Ни глупость, ни горечь, ни ум. Просто длинное письмо, в котором Ева доверчиво и скучно описывала, как она провела день. Как она стояла в очереди за рыбными консервами, потому что в этот день обещали давать на талоны русского лосося, импортного, из России, в таких небольших банках. Наверное, и в Вене такие есть, не может быть, чтобы не было! Очень вкусно и практично: если сварить много риса, то можно сделать такой рисово-рыбный салат, этот красный лосось хорошо разминается и легко перемешивается с рисом. У нее были два неиспользованных талона на консервы, и ей удалось уговорить продавщицу их принять, так что она взяла шесть банок…

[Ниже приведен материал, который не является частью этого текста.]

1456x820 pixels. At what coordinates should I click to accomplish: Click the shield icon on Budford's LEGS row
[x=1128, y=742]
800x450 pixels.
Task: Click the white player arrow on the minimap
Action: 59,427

Я забыл тебе рассказать, Джузеппе.
В Германии при Тельмане — да и у нас в Австрии с тридцать восьмого года — были постоянные сложности с продуктами и с самыми простыми товарами. Не то чтобы народ голодал или ходил в лохмотьях — нет, конечно. Но все время чего-то не хватало. То рыбы, то мяса, то копченой колбасы, то горохового концентрата, то сахарной пудры, то яичного порошка. То настоящих кожаных ботинок (резиновая обувь и всякие эрзацы — этого было навалом), то плащей, то шерстяных или шелковых чулок. Хлеб и молоко, правду сказать, были всегда. Но надо было рано вставать и идти в магазин. Потому что к середине дня могло закончиться. Поэтому продавали не более килограмма хлеба и литровой бутылки молока в одни руки. «Килолитр» — была такая грустная шутка. Матери часто стояли с детьми. Или старики — чьи-то бабушка и дедушка — стояли парой. Чтобы взять два кило и два литра. Два килолитра.